YOUR INSTRUCTIONS: Retype the line in which "The width and" appears, then every line after it until the records end. Leave out the pictures.

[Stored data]
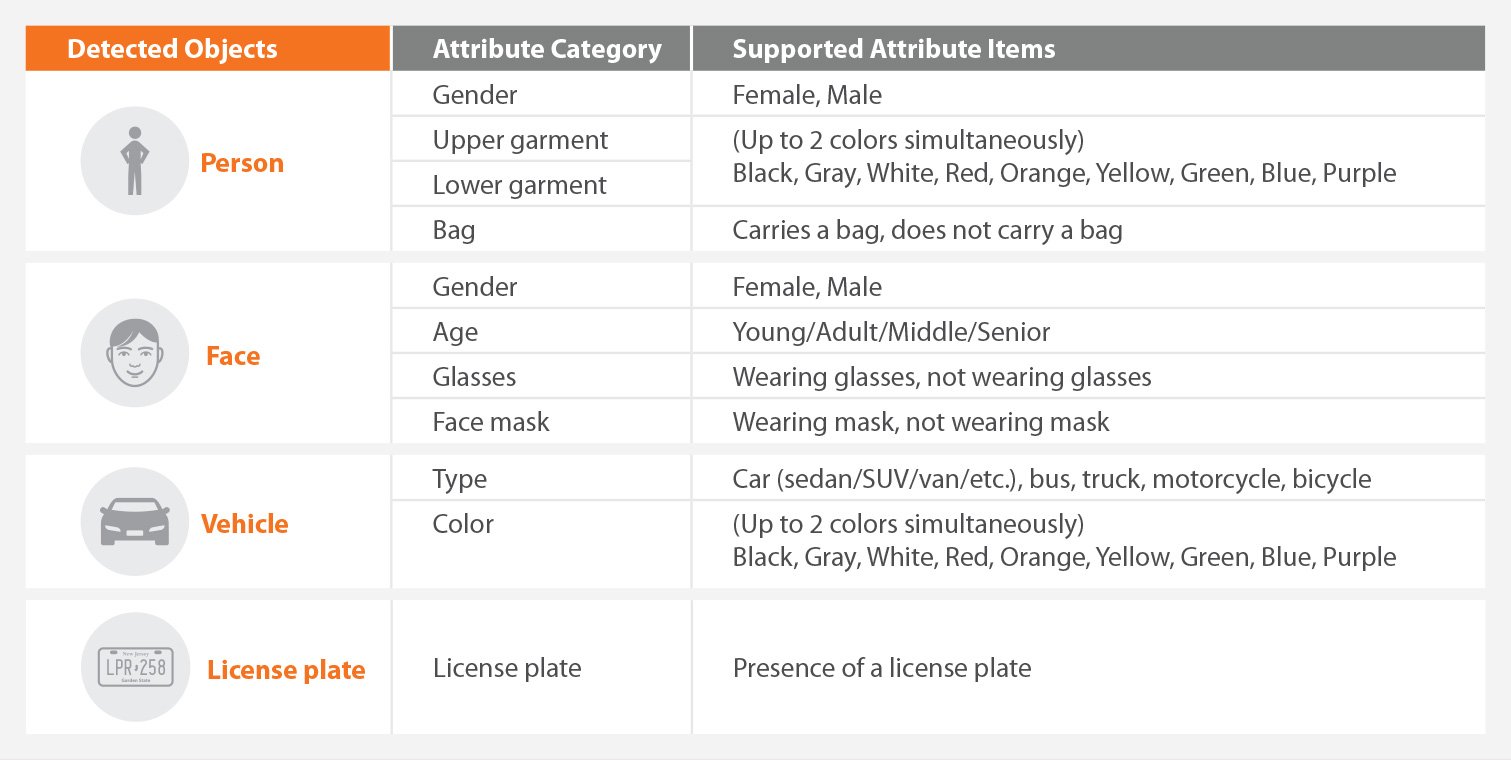Click the License plate LPR 258 icon

134,667
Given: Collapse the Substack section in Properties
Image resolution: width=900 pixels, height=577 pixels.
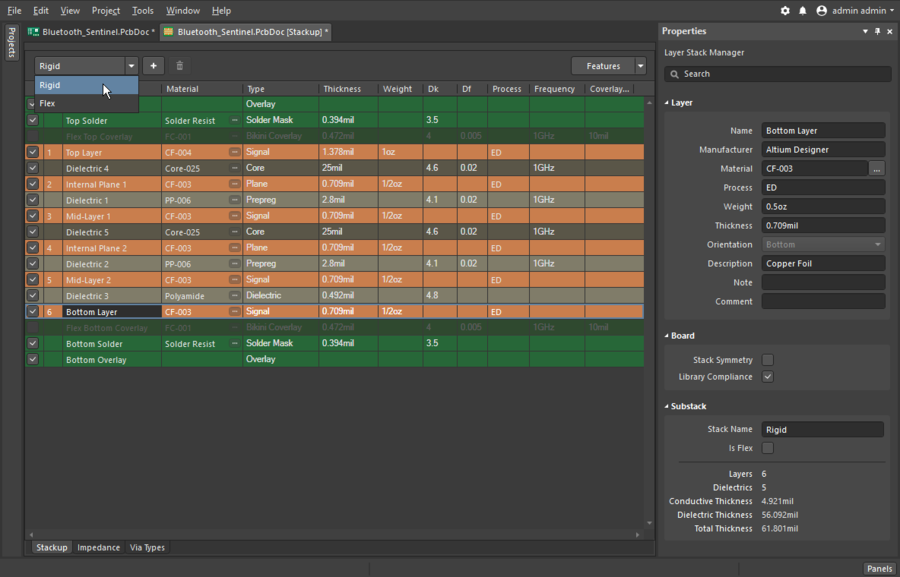Looking at the screenshot, I should [668, 407].
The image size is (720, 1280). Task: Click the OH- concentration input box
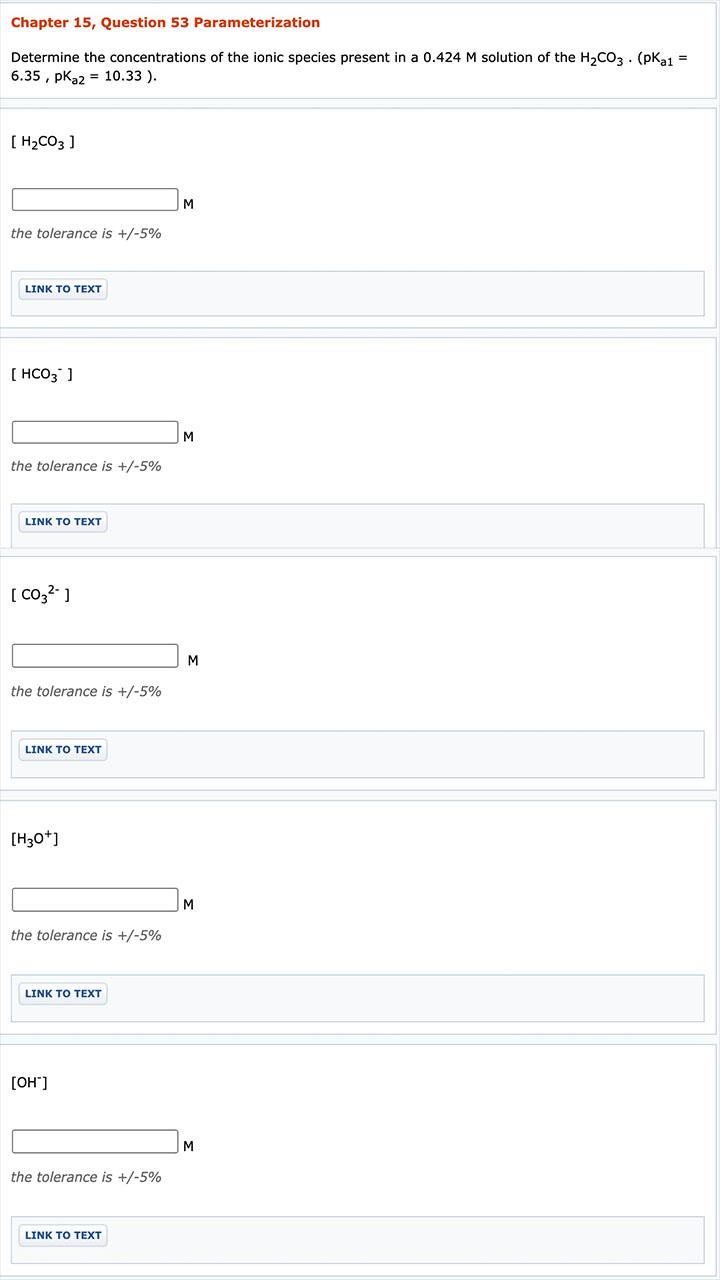click(x=94, y=1140)
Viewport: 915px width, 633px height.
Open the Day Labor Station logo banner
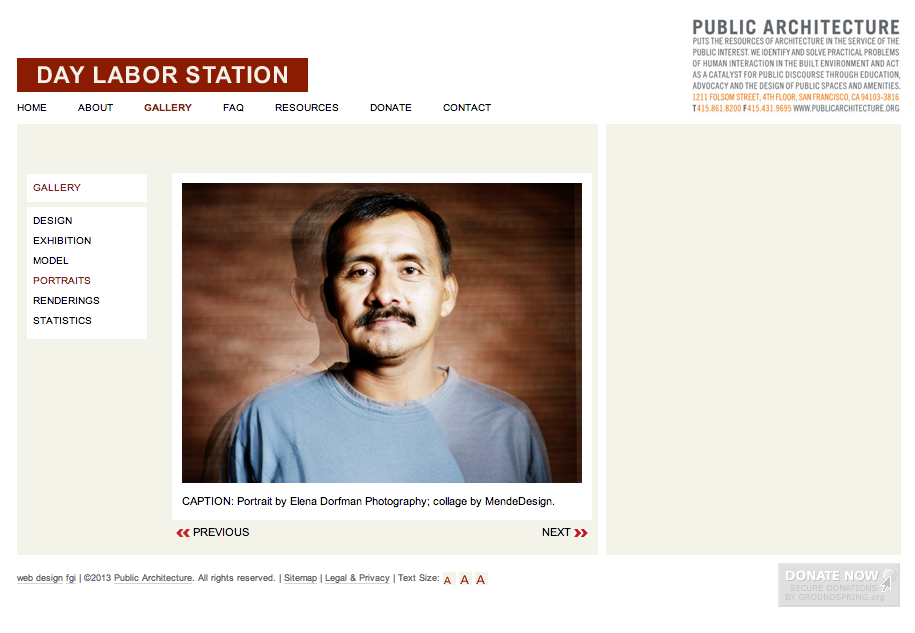[162, 75]
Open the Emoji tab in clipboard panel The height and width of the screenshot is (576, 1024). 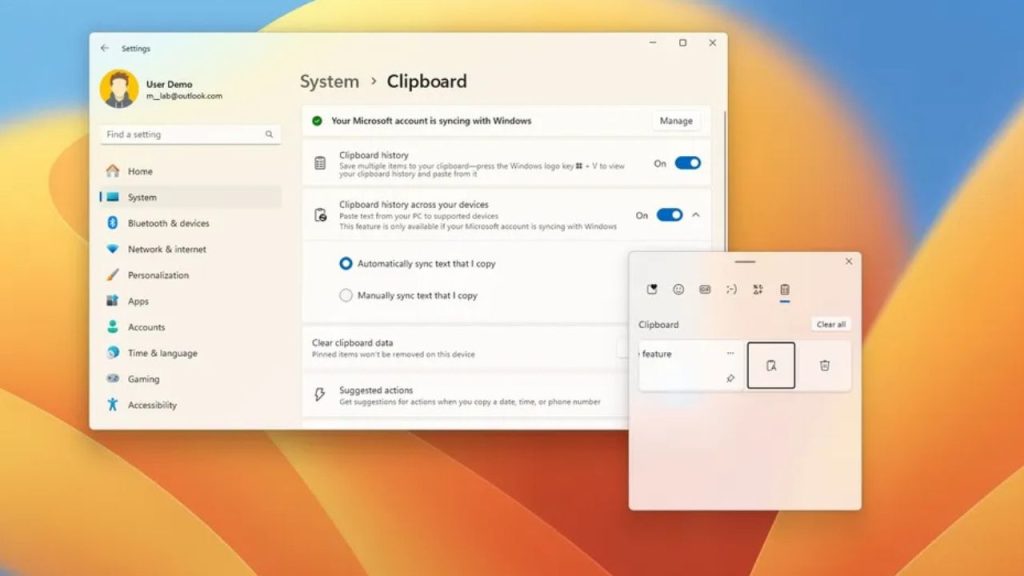point(678,289)
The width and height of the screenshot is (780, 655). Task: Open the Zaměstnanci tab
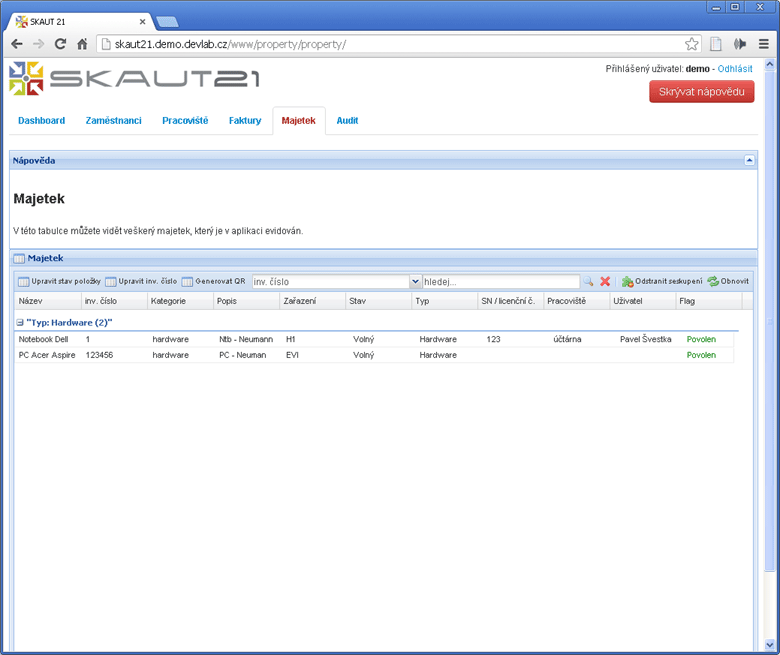click(113, 121)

ANSWER SPACE:
The width and height of the screenshot is (780, 655). Task: Open the Zaměstnanci tab
click(113, 121)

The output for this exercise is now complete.